1. What is Data Quality?

There are many definitions of data quality, in general, data quality is the assessment of how much the data is usable and fits its serving context.

Many factors helps measuring data quality such as:

  • Data Consistency: Violation of semantic rules defined over the dataset. [1].
  • Data Accuracy: Data are accurate when data values stored in the database correspond to real-world values. [1]
  • Data Uniqueness: A measure of unwanted duplication existing within or across systems for a particular field, record, or data set. [2]
  • Data Completeness: The degree to which values are present in a data collection. [1]
  • Data Timeliness: The extent to which age of the data is appropriated for the task at hand. [3]

Other factors can be taken into consideration [4] such as Availability, Ease of Manipulation, Believability, and Currency.

2. Why Data Quality is Important?

Enhancing the data quality is a critical concern as data is considered as the core of all activities within organizations, poor data quality leads to inaccurate reporting which will result inaccurate decisions and surely economic damages.

3. How to improve Data Quality?

Data quality improvement is achieved by:

  1. Training Staff
  2. Implementing data quality solutions

3.1. Training Staff

Before thinking about implementing data quality solutions, first we must minimize the data quality problems resulted by in-organization human activities such as data entry. Also all developers and database administrators must have a good knowledge of the business process and must refer to a unified schema when developing and designing databases and applications. [5]

3.2. Implementing data quality solutions

The other way to improve data quality is by implementing data quality solutions. Data quality solutions is a set of tools or application that perform quality tasks such as:

  • Knowledge base creation: a knowledge base is a machine-readable resource for the dissemination of information. [6]
  • Data de-duplication: Remove duplicated information based on a set of semantic rules.
  • Data cleansing: Removing unwanted characters and symbols from values.
  • Data profiling: is the process of examining the data available from an existing information source (e.g. a database or a file) and collecting statistics or informative summaries about that data. [7]
  • Data matching: Data matching describes efforts to compare two sets of collected data using technologies such as Record Linkage and Entity resolution. [8]

4. Popular data quality solutions

In this section, i will show some of the most popular data quality solutions in the market.

4.1. IBM Infosphere information server

IBM InfoSphere® Information Server is a market-leading data integration platform, which includes a family of products that enable you to understand, cleanse, monitor, transform and deliver data, and to collaborate to bridge the gap between business and IT. InfoSphere Information Server provides massively parallel processing (MPP) capabilities to deliver a highly scalable and flexible integration platform that handles all data volumes, big and small.

InfoSphere Information Server provides you with the ability to flexibly meet your unique information integration requirements — from data integration to data quality and data governance — to deliver trusted information to your mission-critical business initiatives (such as big data and analytics, data warehouse modernization, master data management and point-of-impact analytics). [9]

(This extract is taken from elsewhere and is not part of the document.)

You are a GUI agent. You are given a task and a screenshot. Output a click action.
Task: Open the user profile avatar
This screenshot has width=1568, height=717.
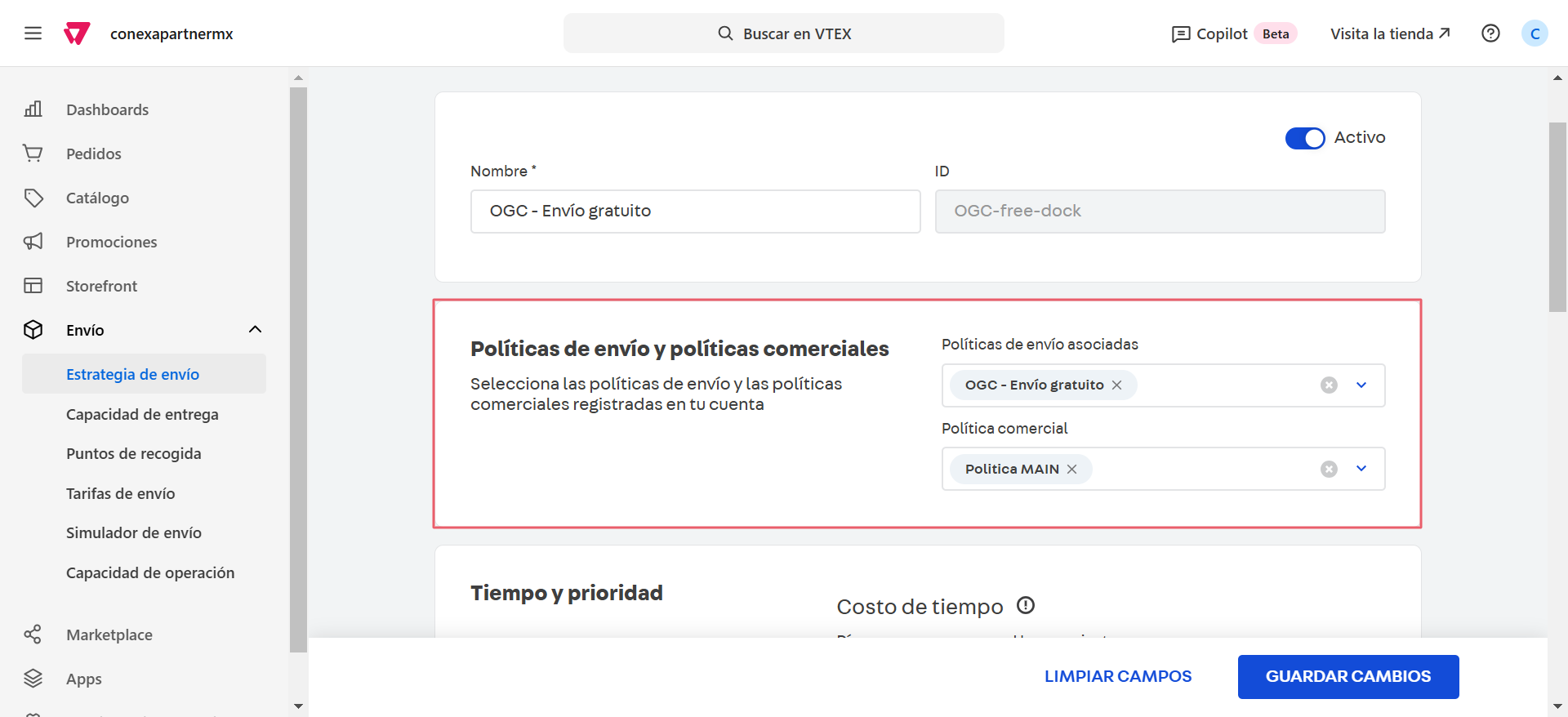click(1535, 33)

4.2. Informatica Data Quality

Informatica Data Quality delivers trustworthy data to all stakeholders, projects, and data domains for all business applications on premise or in the cloud. [10]

4.3. Oracle Data Quality

Oracle Enterprise Data Quality delivers a complete, best-of-breed approach to party and product data resulting in trustworthy master data that integrates with applications to improve business insight. [11]

4.4. Microsoft Data Quality Services

SQL Server Data Quality Services (DQS) is a knowledge-driven data quality product. DQS enables you to build a knowledge base and use it to perform a variety of critical data quality tasks, including correction, enrichment, standardization, and de-duplication of your data. DQS enables you to perform data cleansing by using cloud-based reference data services provided by reference data providers. DQS also provides you with profiling that is integrated into its data-quality tasks, enabling you to analyze the integrity of your data. [12]

4.5. Melissa Data Quality

Since 1985, Melissa has been providing enterprise data quality tools with wide capabilities including data profiling and standardization, cleansing, enriching, linking and deduping. Our mission is to provide organizations with best-of-breed solutions that deliver trusted, reliable, accurate information for greater insight. [10]

4.6. Talend Data Quality

Talend’s enterprise data quality tool profiles, cleanses, and masks data, while monitoring data quality over time, in any format or size. Data de-duplication, validation, and standardization creates clean data for access, reporting, analytics, and operations. Enrich data with external sources for postal validation, business identification, credit score information, and more. [13]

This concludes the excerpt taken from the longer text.